The title of The Tallest Man On Earth’s second album, The Wild Hunt, refers to the phantasmal hunting party of Norse and Germanic myth, damned forever to pursue some unseen quarry as it rages across the sky, bearing an ill omen for all who see it. Kind of a gloomy thing to call your album, particularly the dreaded sophomore affair.

With his debut album, The Tallest Man On Earth — alias Sweden’s Kristian Matsson — set the bar incredibly high. In Shallow Graves, Matsson “forced the Serengeti to disappear into my eyes” and “boiled the curtains to extract the drugs of springtime”… and that’s just the first two songs. Album favorite “The Gardener” deftly told the story of a lover gone mad with obsession and paranoia; yet it remained, at its heart, a love song. To say Matsson bore the weight of expectation with his follow-up would be an understatement.

 

But he bucks the sophomore slump on The Wild Hunt, forging another set of haunting acoustic folk that is at times darker than its predecessor. In the title (and opening) track, the speaker waits for his soul to be taken by the Wild Hunt — the “storming cavalcade” of myth, said to be a harbinger of war or famine or plague, and of certain death to all who cross its path. Matsson maintains his mythological bent on “Burden Of Tomorrow,” a song about a man who, “Rumor has it … was not born/ I just walked in one frosty morn/ Into the vision of some vacant mind.” Later he is “Just a blind man on the plains/ I drink my water when it rains/ And live by chance among the lightning strikes.” Even the disarmingly titled “Love Is All” conceals a twist — “Love is all, from what I’ve heard/ But my heart’s learned to kill.” This is not the song to play at your wedding.

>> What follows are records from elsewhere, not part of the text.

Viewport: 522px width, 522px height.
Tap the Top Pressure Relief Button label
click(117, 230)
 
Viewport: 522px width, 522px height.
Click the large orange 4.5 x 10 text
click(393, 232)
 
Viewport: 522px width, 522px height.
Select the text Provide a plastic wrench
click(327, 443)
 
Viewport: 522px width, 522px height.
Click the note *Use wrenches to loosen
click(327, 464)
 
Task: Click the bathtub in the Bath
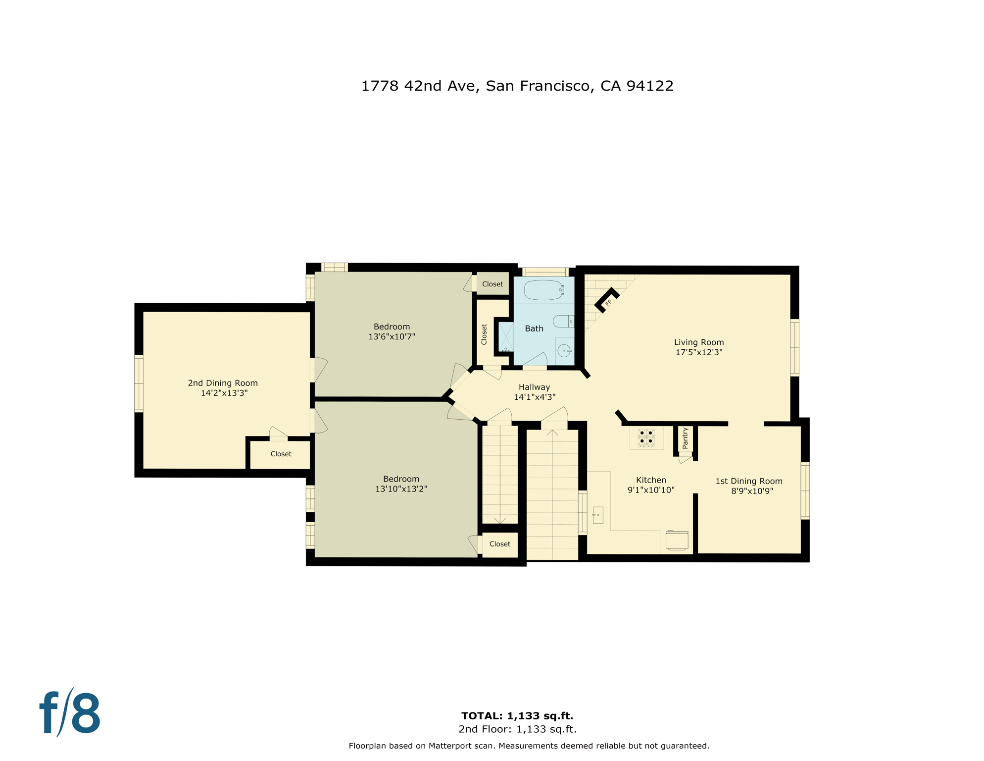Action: [543, 290]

Listen to “King Of Spain”DOWNLOAD MP3

Musically, the album does not stray far from its predecessor. Matsson backs his earnest, plaintive vocals with his nimble guitar picking and strumming. But closer “Kids On The Run” hints at new horizons for his “man-with-guitar” style. With a big, brooding piano as his accompaniment, Matsson croons heartbreaking lines like, “And no, I will never speak of days/ Because I know you won’t count them/ No, we have never grown a day/ From the poison we shared,” in a song that stretches to nearly five minutes — an epic, by his standard.

Though nothing here quite reaches the dizzying heights of “The Gardener,” lead single “King Of Spain” comes close. A driving guitar opens the piece, before Matsson howls, “I never knew I was a lover,” launching into an outsized song about the power of illusion. He whirls through lines about “provok[ing] the bulls with words,” as “All the senoritas sighing/ Will be the fountain of my lies.”

But the record nearly skips when he declares, “I’ll wear my boots of Spanish leather/ Oh while I’m tightening my crown.” It’s a bold bit of self-awareness and derring-do (the numerous comparisons to Dylan at this point are both ubiquitous and superfluous), and Matsson delivers the line with the requisite wink and nod, begging the comparison while also undermining it. When in the following verse he intones, “Because you named me as your lover/ Well, I thought I could be anything,” he’s rebuffing attempts to be labeled — whether as a lover or as standard-bearer for the elusive “next Dylan.” Besides, why be the king of post-Elvis rock when he’d rather be the king of Spain?